Rhea: Because like attracts like, and our surroundings will echo what we're scared of because our perceptions of what's happening are going to back up the stories we tell ourselves. If we have a fear that says I am scared I will be alone, you go and meet a guy who is not right for you in very many ways, but you're so scared of being alone that you end up dating this guy. Now because he's not right for you, it doesn't work out and so then that is a self-fulfilling prophecy because you've told yourself you were going to end up alone. So you've created that situation. So when you call it a karmic loop, I would call it missing the lesson, which is ask yourself what is in me right now that's making me think I have to settle for this person who I know isn't right for me?

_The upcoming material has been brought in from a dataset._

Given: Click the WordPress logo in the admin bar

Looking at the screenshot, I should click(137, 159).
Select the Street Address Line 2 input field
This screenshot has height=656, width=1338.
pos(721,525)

Liz: How is it that I am not enough in this scenario?

Rhea: Yes. Whilst it's not an energy, we give it energy by allowing the fear to become part of who we are. We make it one because we are energy. That fear then becomes who we are and then is manifested outside of ourselves. How do we then undo that? Because even if it's not an energy, it's still coming true.

Liz: Well, it's being thrown up in your face everywhere you turn because you need to tend to it.

Rhea: So you feel like it's coming true.

Liz: But it's not. It's just a perception. It's a distortion of reality because the only reality is love.

Rhea: Whatever's meant to happen will happen and it's for the greater good.

Liz: Yeah. So then you ask yourself, how does this mean I am not enough?

Rhea: What if then you can't fix that because they're going to be guaranteed. Everyone is going to think of at least one way in which they are not enough.

Liz: Right, and so then you ask yourself, what's the larger story here?

Rhea: So you do the shadow work to find the larger story. You acknowledge the wound, acknowledge where you weren't enough to keep yourself safe because it doesn't mean that the fear totally goes.

Liz: No.

Rhea: It transforms into doubt?

Liz: No. So it could be that the fear is gone, but that what is keeping me from really loving myself. It might be that it's not fear. There might be another piece that's not allowing you to find wholeness.

Rhea: If it's not fear, what else could it be?

Liz: It's trust. Understanding that there is a larger story and it's all about coming back into love. So fear is what keeps us from self-love.

Rhea: By fearing we are telling ourselves we are not enough and when you tell yourself you're not enough, you're saying I don't love myself because of X and Y reason. Therefore it's stopping me from loving myself totally.

Liz: Creates a complete block and leads you to believe that you are unlovable, which then gets projected out.

Rhea: Because you don't love yourself as much, people are mirroring back to you the amount of love you show yourself, which is less and then what you're experiencing is people treating you with less love and it becomes a self-fulfilling prophecy. So it is a block to self-love because it started from that fear.

Liz: But it is. It's very much like, I'll know I'm attractive if somebody tells me I am. If I'm getting attention, if I'm turning heads, that's how I'll know I'm attractive. If you're using that to actually deal with the fact that you are afraid that you are not attractive enough, you are not going to turn heads because what you're projecting is I'm not attractive.

Rhea: I need you to tell me I'm attractive. Therefore, I clearly don't think I'm attractive. Therefore I clearly am not attractive.

Liz: Then when you're not turning heads, because what you're really putting out there, even if you're looking your best and you're not turning heads, it just reinforces.

Rhea: And that's why you need the lucky dress.

Liz: But that's where we then turned to saviours. I need a hero.

Rhea: So let me turn to superstition.

Liz: Absolutely.

Rhea: We turn to all of those things.

Liz: All we need is absolute belief and faith in ourselves that we are powerful enough to get to love.